PyCon DE & PyData 2025

High-performance dataframe-agnostic GLMs with glum
2025-04-25 , Hassium

Generalized linear models (GLMs) are interpretable, relatively quick to train, and specifying them helps the modeler understand the main effects in the data. This makes them a popular choice today to complement other machine-learning approaches. glum was conceived with the aim of offering the community an efficient, feature-rich, and Python-first GLM library with a scikit-learn-style API. More recently, we are striving to keep up with PyData community's ongoing push for dataframe-agnosticism.
While glum was originally heavily based on pandas, with the help of narwhals, we are close to being able to fit models on any dataset that the latter supports. This talk presents our experiences with achieving this goal.

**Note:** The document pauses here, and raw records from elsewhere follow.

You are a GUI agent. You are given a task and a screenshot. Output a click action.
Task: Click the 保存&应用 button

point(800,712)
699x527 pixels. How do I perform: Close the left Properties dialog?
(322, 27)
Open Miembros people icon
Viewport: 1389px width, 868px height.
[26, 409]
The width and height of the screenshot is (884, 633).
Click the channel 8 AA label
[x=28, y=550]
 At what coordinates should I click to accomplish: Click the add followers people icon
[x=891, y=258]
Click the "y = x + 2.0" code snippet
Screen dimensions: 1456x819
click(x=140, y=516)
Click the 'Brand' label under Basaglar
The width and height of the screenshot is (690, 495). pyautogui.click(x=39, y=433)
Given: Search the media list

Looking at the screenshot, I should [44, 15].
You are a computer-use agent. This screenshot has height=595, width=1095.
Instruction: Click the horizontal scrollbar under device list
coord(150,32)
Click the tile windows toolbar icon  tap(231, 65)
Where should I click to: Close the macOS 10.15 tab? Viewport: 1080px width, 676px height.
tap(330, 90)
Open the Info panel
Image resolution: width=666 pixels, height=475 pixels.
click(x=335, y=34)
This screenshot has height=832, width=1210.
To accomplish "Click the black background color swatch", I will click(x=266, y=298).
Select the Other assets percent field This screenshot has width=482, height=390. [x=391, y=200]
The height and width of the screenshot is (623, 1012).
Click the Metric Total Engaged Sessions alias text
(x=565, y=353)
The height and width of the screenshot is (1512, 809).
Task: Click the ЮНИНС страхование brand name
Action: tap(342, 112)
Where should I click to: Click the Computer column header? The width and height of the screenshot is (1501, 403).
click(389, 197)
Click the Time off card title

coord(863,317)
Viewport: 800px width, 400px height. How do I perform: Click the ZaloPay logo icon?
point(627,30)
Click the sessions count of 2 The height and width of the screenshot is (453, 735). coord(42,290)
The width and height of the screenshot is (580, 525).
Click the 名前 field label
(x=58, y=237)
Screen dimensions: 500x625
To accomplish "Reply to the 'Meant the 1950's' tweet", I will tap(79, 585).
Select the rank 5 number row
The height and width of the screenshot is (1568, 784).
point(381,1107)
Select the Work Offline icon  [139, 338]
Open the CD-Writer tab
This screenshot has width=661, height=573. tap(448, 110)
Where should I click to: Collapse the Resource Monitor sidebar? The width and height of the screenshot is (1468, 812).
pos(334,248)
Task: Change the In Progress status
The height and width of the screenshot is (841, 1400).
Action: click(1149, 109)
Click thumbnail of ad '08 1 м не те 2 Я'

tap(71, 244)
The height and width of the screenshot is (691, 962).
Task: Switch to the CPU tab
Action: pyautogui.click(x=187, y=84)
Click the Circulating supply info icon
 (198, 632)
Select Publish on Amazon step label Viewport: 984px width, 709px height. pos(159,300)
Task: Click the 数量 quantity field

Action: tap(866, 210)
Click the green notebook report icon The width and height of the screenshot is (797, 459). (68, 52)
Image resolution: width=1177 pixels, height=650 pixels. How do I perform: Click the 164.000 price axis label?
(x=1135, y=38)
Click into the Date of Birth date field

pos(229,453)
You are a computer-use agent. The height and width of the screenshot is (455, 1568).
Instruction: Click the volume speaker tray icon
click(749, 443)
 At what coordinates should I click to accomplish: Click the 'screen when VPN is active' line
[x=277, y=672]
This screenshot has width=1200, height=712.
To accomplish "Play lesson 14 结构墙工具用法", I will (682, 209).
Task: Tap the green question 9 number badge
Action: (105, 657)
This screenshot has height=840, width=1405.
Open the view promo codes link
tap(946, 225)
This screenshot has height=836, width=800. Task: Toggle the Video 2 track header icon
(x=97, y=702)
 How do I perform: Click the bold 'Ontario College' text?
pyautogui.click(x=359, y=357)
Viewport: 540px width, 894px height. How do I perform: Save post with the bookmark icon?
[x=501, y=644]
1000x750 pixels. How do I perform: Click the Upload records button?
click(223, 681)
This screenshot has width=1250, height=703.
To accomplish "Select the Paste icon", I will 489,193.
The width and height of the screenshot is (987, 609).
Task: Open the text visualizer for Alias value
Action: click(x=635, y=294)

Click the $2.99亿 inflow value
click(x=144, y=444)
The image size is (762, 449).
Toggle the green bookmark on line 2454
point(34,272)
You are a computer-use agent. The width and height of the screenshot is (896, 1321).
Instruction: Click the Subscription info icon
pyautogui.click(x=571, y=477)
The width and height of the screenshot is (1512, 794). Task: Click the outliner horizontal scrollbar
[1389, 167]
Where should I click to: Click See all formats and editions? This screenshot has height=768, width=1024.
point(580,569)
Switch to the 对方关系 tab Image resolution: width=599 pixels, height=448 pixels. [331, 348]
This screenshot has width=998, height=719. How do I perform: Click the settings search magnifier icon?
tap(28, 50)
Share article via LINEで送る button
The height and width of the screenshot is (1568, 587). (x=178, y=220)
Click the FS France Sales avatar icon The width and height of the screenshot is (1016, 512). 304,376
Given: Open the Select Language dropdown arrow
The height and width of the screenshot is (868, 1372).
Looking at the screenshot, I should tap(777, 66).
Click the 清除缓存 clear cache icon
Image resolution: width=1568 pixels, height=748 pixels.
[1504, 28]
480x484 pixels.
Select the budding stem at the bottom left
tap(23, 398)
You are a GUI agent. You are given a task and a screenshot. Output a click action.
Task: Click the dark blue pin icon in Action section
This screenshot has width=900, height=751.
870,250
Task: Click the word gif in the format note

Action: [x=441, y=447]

Arguably, glum's standout feature is its ability to efficiently handle datasets consisting of a mix of dense, sparse and categorical features. To facilitate this, it relies on our (similarly open-source) tabmat library, which provides classes and useful methods for mixed-sparsity data. glum fits models by first converting input data to tabmat matrices, and then using those matrices to do the necessary computations.

Therefore, dataframe-agnostism in our case mostly boils down to handling the conversion of different dataframes to tabmat matrices (which themselves store data in numpy arrays and sparse scipy matrices) in an efficient manner. Most of it is rather smooth and straightforward due to narwhals providing a convenient compatibility layer for a wide range of dataframe functionality. However, we have encountered a couple of pain points that might be of interest to other package maintainers and the PyData community. In particular,

  • We heavily rely on manipulating the category order and encoding of categorical variables, for which there is somewhat limited support. This is due to various dataframe libraries handling cateegorical columns somewhat differently.
  • Most dataframe libraries do not support sparse columns, while for us, it is important to be able to accept sparse inputs.

In this talk I demonstrate how we used narwhals to easily accept multiple types of dataframes. I will go into details about categorical and sparse columns, and present the challenges we encountered with those. I will also examine the benefits and challenges of supporting sparse columns in dataframe libraries and the Arrow stardard. These points are meant to facilitate discussion among the participants and in the PyData community.

At the end of the talk I will also briefly mention potential future plans for glum and tabmat, including the possibility to do computations directly on Arrow objects without converting them to numpy and scipy arrays.

Outline

  1. A short intro to glum, it's backend library tabmat, and the main ideas that make them performant.
  2. Making glum dataframe-agnostic.
    • Showcase how narwhals simplifies handling a wide variety of dataframes.
    • Discuss handling categorical (and enum/dictionary) columns.
    • Talk about representing sparse columns in dataframes.
  3. Concluding remarks and potential future plans.

Target audience

  • Basic understanding of the scientific Python ecosystem (with a focus on dataframe libraries) is recommended.
  • While some familiarity with linear models might be useful to get the most out of this talk, it is by no means required.

Main takeaways

  • How glum efficiently handles mixed-sparsity data
  • How narwhals helps to achieve dataframe-agnosticism with little effort
  • Differences between categorical types in various packages and the Apache Arrow specification.
  • How support for sparse column could be incorporated into dataframe libraries and the Arrow Columnar Format

Expected audience expertise: Domain:

Intermediate

Expected audience expertise: Python:

Intermediate

Public link to supporting material, e.g. videos, Github, etc.:

https://github.com/Quantco/glum/pulls

Martin is a data-scientist/engineer at QuantCo. He is mainly working on developing the software packages that Quantco uses for insurance risk modeling and pricing. This includes QuantCo's open-source generalized linear modeling package, glum.

He has a background in economics, and has previously worked at the Central Bank of Hungary as an applied researcher. He also taught a number of 'Programming for Economists' courses for college and PhD students.